I have a hate-hate relationship with my iPod. Not because it doesn’t perform admirably – it does, and not because it stores a ridiculous number of tracks (10,028 at last count), but because its only contact with the outside world has to be with iTunes, surely the worst and most ridiculous piece of software that was ever thrown together and continuously sworn at.
What is it about Apple products? Brilliantly designed and manufactured, but having to rely on awful donkey-like software that either doesn’t work but won’t tell you it’s not working, or won’t recognise your iPod when you plug it in, or simply stops working and causes your laptop to crash.
It’s not rocket science
It’s not rocket science to design software, and many companies with bad software products have gone out of business as soon as customers have found a better alternative.
It’s only the popularity of the iPod and now the iPhone that has kept iTunes going all these years. Like the English weather, I’m stuck with it. It would be marginally more onerous to emigrate than to carry on putting up with it.
However, I have to say that a miracle happened last night. With the usual trepidation I started up iTunes and plugged in my iPod. Not only did iTunes actually add my most recent music, but it synced everything to the iPod without complaining or sending me unintelligible messages or stopping in its tracks like a broken-down steam train, or giving me the dreaded blue screen of oblivion.
Obviously there’s something wrong with me
I didn’t do anything different to the last several times when it failed to work, and I have no idea why it behaves in this erratic fashion. It certainly doesn’t let me know what kind of mood it’s in on any given day.
I am aware that there are people out there who don’t seem to suffer the same treatment I receive from iTunes. I’ve never been able to explain what happens to them in a way that they can understand, and their brows furrow for a while before they get bored and walk away. I think they assume there’s something wrong with me.
Does your software like you?
I think there are two kinds of software out there, rather like people.
There is software that adapts to your way of thinking. I know a lot of people moan about Word, for instance, but it lets you work the way you want, in the way that Windows allows you to set up a structure for your files that works for you, uncomplainingly and obligingly.

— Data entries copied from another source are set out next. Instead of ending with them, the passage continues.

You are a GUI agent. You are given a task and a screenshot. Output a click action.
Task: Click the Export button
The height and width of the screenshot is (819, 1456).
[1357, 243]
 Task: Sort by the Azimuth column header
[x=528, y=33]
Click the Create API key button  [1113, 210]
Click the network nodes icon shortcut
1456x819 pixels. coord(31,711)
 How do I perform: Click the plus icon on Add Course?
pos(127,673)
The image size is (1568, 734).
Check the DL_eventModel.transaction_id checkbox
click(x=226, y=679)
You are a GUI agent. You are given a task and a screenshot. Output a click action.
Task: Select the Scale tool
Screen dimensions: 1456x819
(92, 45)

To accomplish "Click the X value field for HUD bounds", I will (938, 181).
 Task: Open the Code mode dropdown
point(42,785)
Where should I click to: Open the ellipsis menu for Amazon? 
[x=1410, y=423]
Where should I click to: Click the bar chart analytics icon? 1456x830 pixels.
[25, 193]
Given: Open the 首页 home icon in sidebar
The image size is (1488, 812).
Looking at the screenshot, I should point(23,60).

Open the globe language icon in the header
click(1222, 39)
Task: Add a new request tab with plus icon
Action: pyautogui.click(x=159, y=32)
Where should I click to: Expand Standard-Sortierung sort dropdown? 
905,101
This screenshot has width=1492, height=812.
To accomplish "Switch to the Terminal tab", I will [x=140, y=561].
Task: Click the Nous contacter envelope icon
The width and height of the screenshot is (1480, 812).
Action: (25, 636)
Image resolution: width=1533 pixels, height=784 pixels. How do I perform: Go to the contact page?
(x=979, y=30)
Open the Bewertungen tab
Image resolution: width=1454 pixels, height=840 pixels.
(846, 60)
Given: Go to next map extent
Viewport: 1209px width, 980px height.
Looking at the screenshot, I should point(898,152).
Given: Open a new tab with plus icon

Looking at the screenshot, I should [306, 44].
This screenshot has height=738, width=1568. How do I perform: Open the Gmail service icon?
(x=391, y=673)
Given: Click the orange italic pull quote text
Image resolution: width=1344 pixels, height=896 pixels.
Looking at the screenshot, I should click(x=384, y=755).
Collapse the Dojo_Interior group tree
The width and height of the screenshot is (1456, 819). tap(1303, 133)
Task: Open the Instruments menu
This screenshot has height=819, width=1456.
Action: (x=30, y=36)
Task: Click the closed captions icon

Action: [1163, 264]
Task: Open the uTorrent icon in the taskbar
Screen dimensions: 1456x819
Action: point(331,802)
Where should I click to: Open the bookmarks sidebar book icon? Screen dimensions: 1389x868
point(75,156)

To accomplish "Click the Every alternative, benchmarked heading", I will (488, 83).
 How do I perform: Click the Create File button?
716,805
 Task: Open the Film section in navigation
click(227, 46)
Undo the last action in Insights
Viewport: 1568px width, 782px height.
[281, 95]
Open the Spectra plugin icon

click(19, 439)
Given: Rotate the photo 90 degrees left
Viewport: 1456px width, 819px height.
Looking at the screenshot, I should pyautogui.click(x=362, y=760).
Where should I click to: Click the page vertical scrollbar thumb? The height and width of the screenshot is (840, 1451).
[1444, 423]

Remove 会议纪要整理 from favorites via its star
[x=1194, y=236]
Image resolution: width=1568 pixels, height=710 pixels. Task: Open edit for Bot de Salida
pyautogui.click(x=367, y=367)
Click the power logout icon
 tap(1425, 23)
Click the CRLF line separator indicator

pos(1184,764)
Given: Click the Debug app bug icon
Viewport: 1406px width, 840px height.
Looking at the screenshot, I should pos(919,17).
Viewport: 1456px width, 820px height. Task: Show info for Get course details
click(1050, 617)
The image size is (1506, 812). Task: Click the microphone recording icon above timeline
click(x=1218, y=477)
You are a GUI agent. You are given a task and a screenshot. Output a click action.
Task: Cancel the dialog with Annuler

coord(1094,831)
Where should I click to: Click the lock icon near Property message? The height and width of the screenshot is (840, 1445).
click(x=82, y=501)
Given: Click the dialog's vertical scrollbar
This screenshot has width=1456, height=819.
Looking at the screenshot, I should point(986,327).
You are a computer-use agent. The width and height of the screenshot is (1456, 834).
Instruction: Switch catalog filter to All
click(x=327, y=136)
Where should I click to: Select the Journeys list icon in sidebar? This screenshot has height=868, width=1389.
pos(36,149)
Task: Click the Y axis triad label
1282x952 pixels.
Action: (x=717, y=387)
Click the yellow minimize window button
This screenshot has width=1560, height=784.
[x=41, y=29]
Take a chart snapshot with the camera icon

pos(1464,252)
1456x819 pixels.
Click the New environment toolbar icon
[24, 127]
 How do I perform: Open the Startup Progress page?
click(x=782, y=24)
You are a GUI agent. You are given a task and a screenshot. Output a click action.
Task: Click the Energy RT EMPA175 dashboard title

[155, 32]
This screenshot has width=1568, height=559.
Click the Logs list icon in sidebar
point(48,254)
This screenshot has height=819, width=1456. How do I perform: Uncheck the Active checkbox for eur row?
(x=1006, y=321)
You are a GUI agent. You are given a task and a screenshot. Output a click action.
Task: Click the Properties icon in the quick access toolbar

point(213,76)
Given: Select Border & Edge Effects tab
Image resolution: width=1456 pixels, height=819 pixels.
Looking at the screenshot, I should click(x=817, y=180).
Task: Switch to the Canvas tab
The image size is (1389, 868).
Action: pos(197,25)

Then there is software that refuses to do anything other than the thing it’s going to do and if you want to do it any other way it simply refuses to budge or breaks. This drives me mad.
There’s a pig in the house
I’m ridiculously grateful to iTunes for working properly last night. I became quite emotional. I’m an I.T. professional, for goodness’ sake!
I spend my whole working life testing software, and here I am completely dominated by a piece of code that quite deliberately ignores me and does whatever it wants to do on my laptop, a bit like a very badly-trained fully-grown pet Vietnamese pot-bellied pig that I’ve somehow let into the house. I hope it’ll work properly next time, but I’m not holding my breath.
I want to make this very clear. There is nothing wrong with me. I’m a customer.
And the customer is always right!
If you have been, thank you for reading this.